“It’s got a long way to go, but it’s directionally correct,” Porrello said. Huntington, already present in Michigan, has around 300 dealers signed up in the state, with a goal of reaching around 400 in the next year or so, he said.
“In 2008-2009, we saw many of our competitors getting out,” Porrello said. “Today we are seeing competitors becoming more aggressive in this space.”
To grow the Michigan business, the bank recently hired Brad Norman, a 30-year veteran of Chrysler Financial Services, where he was director of the company’s Great Lakes Business Center. Chrysler Financial Services is now TD Bank Auto Finance.
Huntington, based in Columbus, Ohio, is a prime-risk lender that focuses on indirect loans via dealers, although, like other banks, it does offer direct loans to consumers, Porrello said.
In 2010, the bank originated $3.4 billion in auto loans in 2010, an increase of $1.8 billion from 2009.
Nationwide, Huntington had only about a 1 percent market share of total U.S. auto loans in the fourth quarter of 2010, according to Experian Automotive. But that was enough to put Huntington among the Top 20 auto lenders in the country in both new and used cars. It also marked a share increase from the year-ago quarter, Experian said.
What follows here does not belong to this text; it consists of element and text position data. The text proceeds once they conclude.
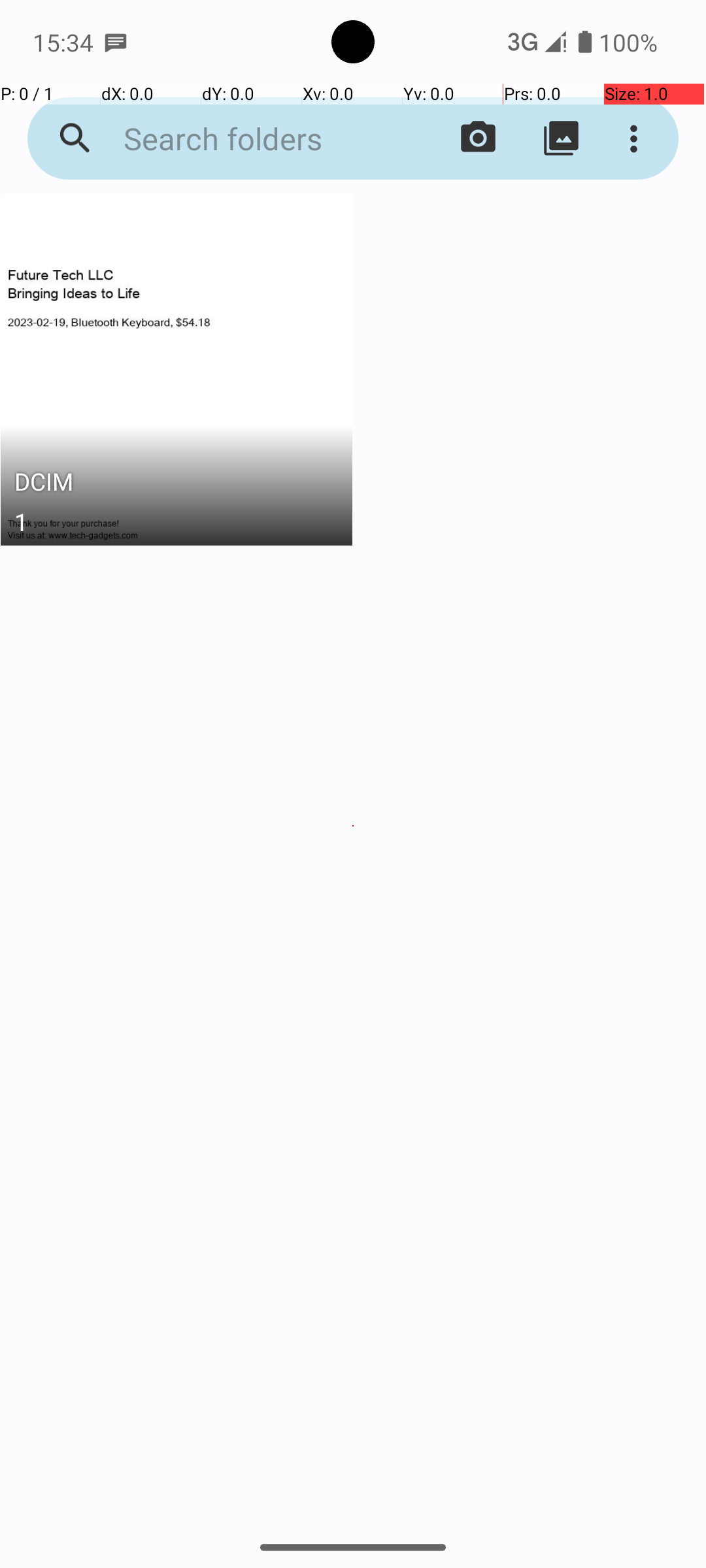
Open camera Element type: android.widget.Button (477, 138)
Show all folders content Element type: android.widget.Button (560, 138)
DCIM Element type: android.widget.TextView (176, 484)
Given the description of an element on the screen output the (x, y) to click on. 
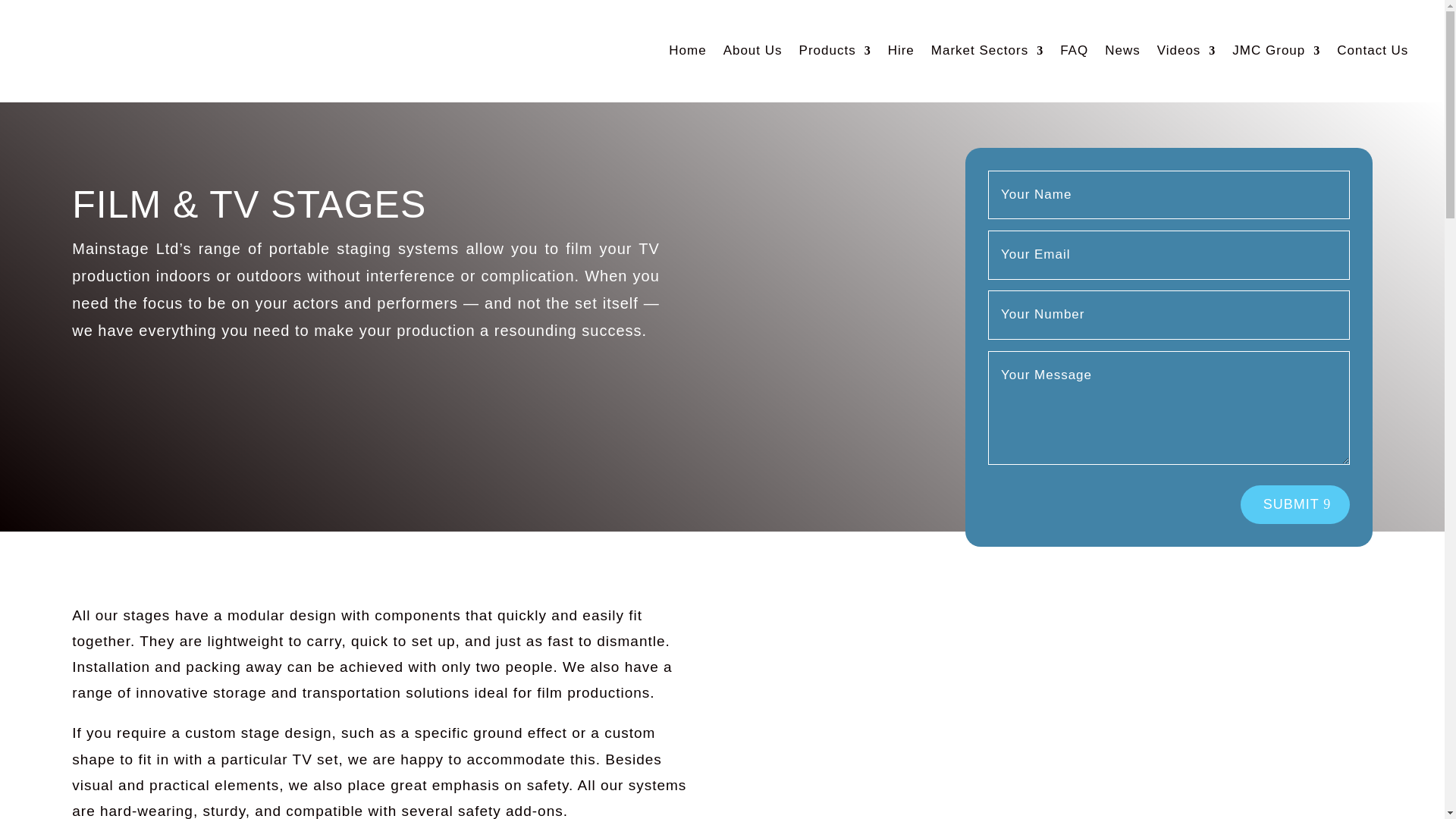
Products (834, 50)
Only numbers allowed. (1168, 314)
About Us (753, 50)
Market Sectors (987, 50)
Given the description of an element on the screen output the (x, y) to click on. 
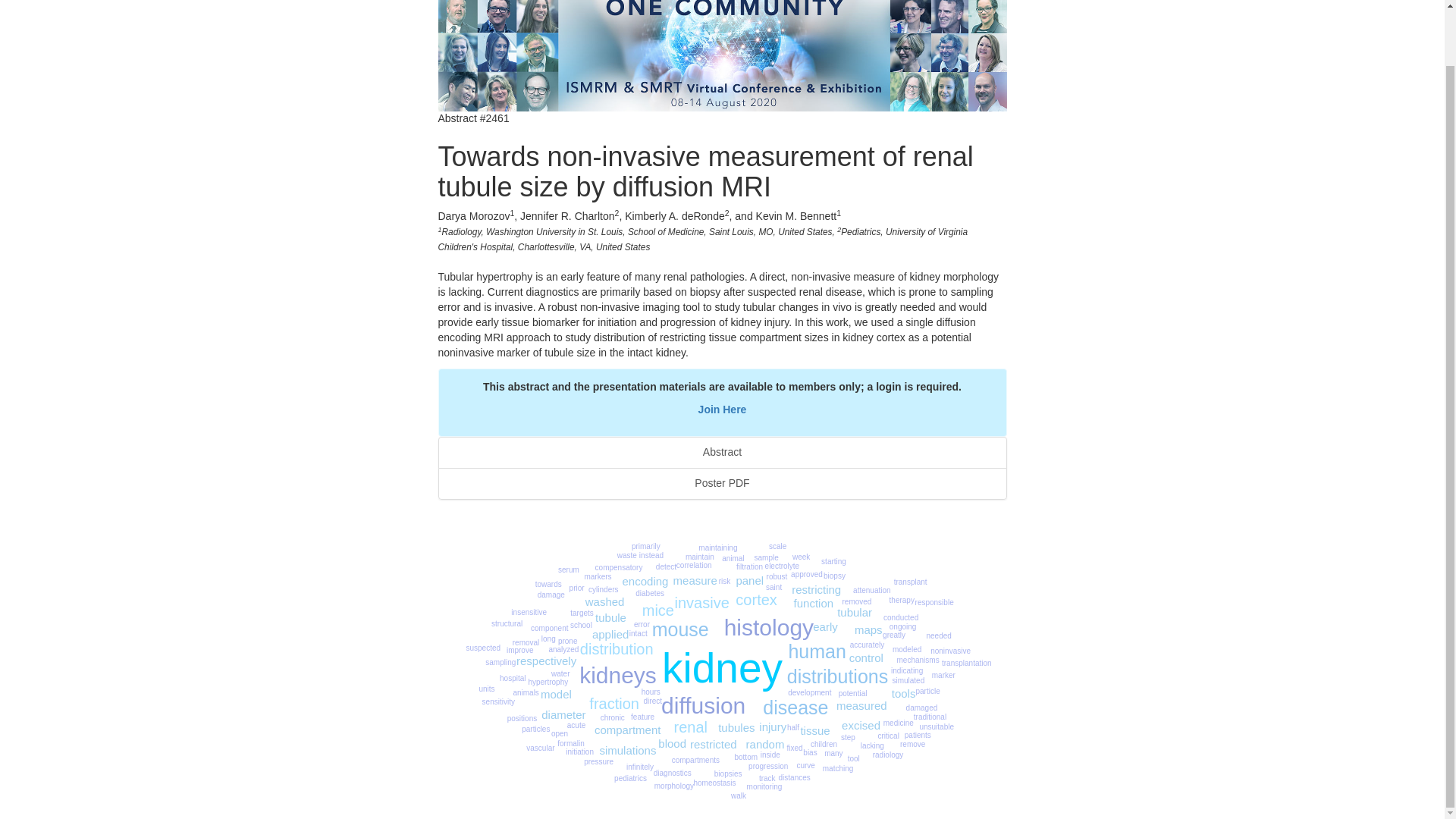
Join Here (722, 409)
Poster PDF (722, 483)
Abstract (722, 452)
Given the description of an element on the screen output the (x, y) to click on. 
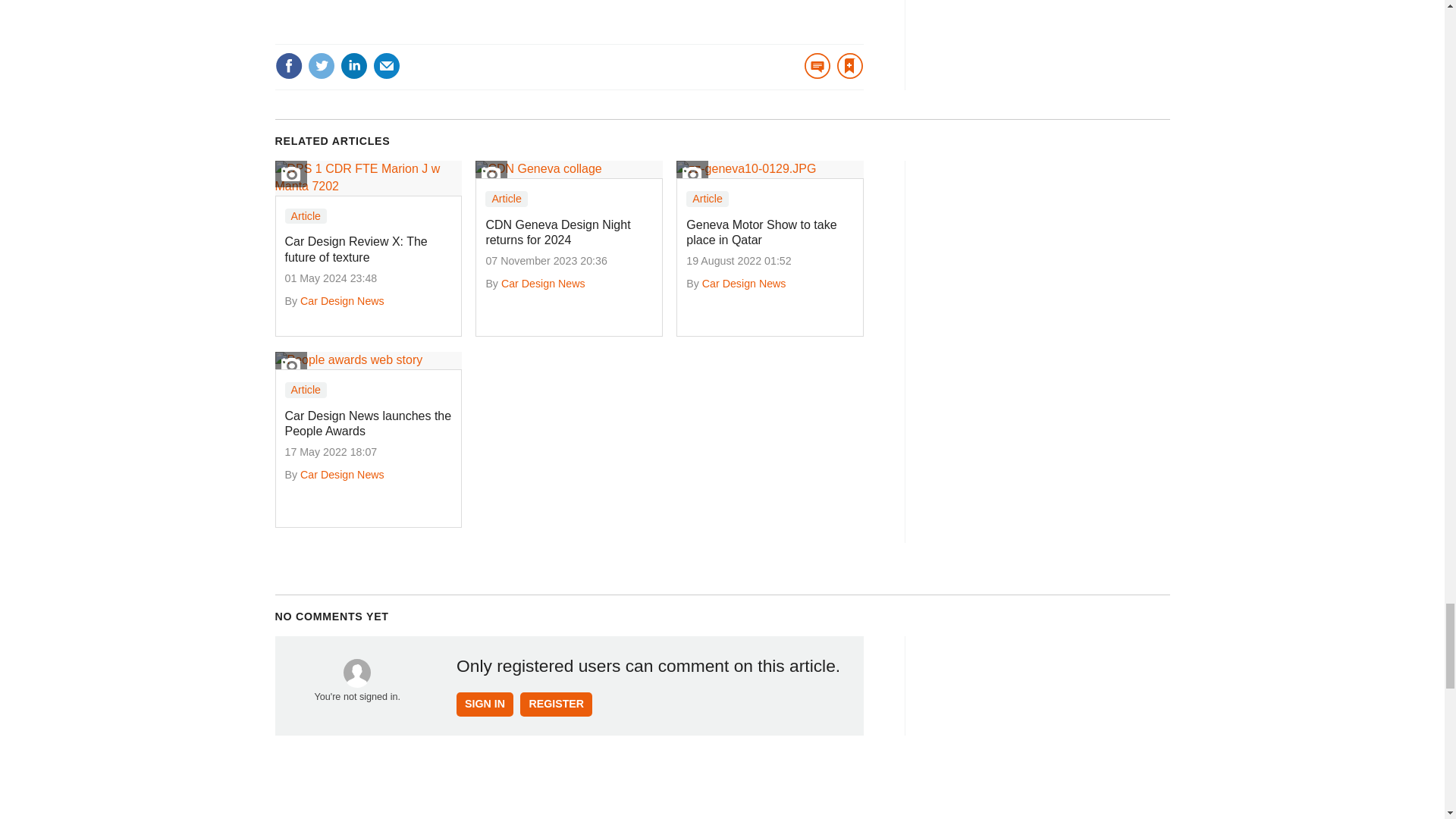
Share this on Linked in (352, 65)
Share this on Facebook (288, 65)
Email this article (386, 65)
Share this on Twitter (320, 65)
No comments (811, 74)
Given the description of an element on the screen output the (x, y) to click on. 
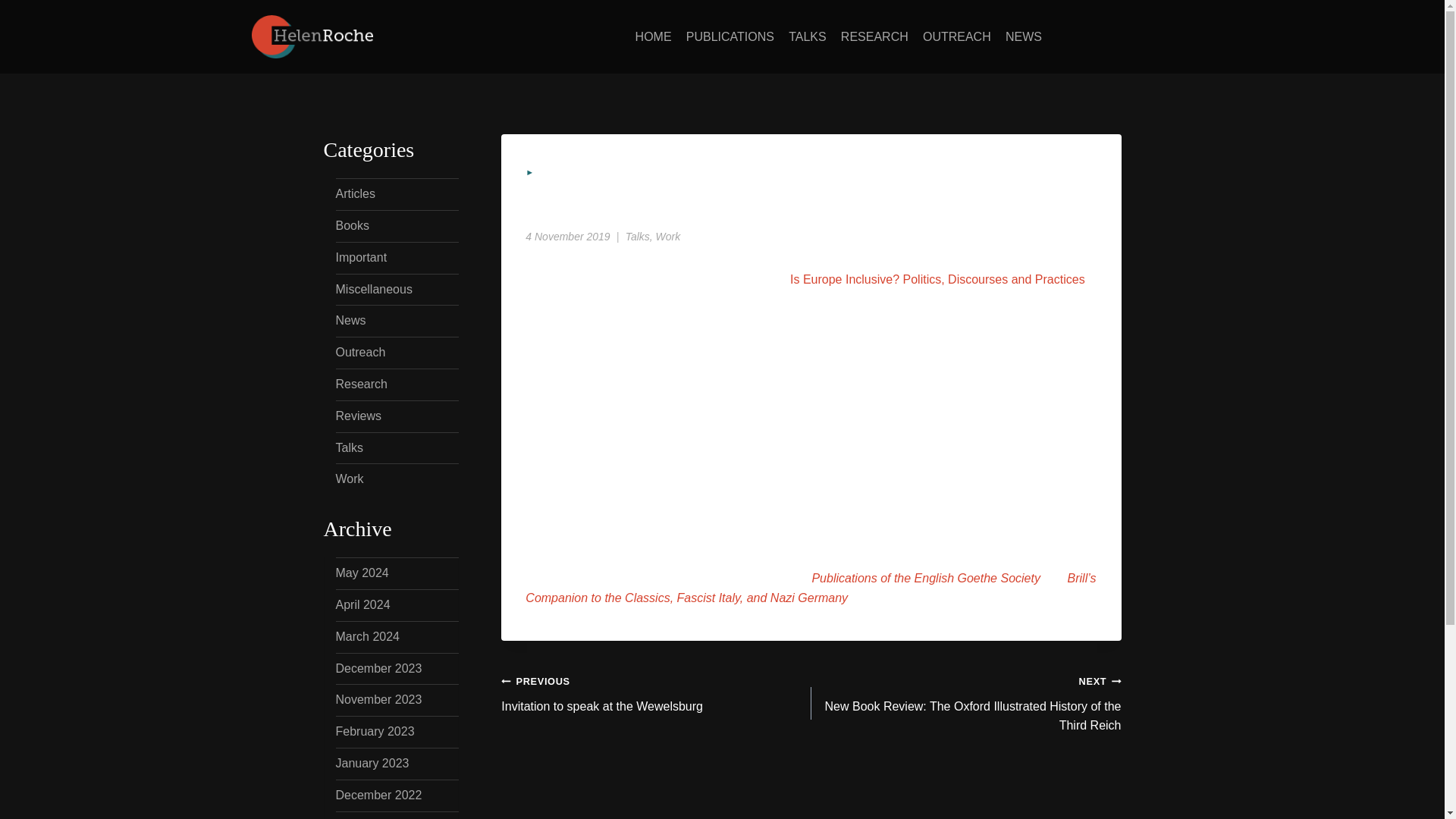
Work (348, 478)
Miscellaneous (373, 288)
Is Europe Inclusive? Politics, Discourses and Practices (937, 278)
April 2024 (362, 604)
HOME (652, 36)
Talks (637, 236)
Outreach (359, 351)
January 2023 (371, 762)
Publications of the English Goethe Society (925, 577)
PUBLICATIONS (729, 36)
Talks (348, 447)
Reviews (357, 415)
OUTREACH (956, 36)
May 2024 (361, 572)
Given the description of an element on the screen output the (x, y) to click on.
Huntington says it has the No. 1 market share in Ohio and Kentucky. The bank announced last fall it was expanding in eastern Pennsylvania and entering five New England states. Those moves, too, were prompted in part by other banks backing off from auto lending at the time, Huntington officials said.
Since the end of 2010, Huntington has signed up about 200 dealers in New England, Porrello said.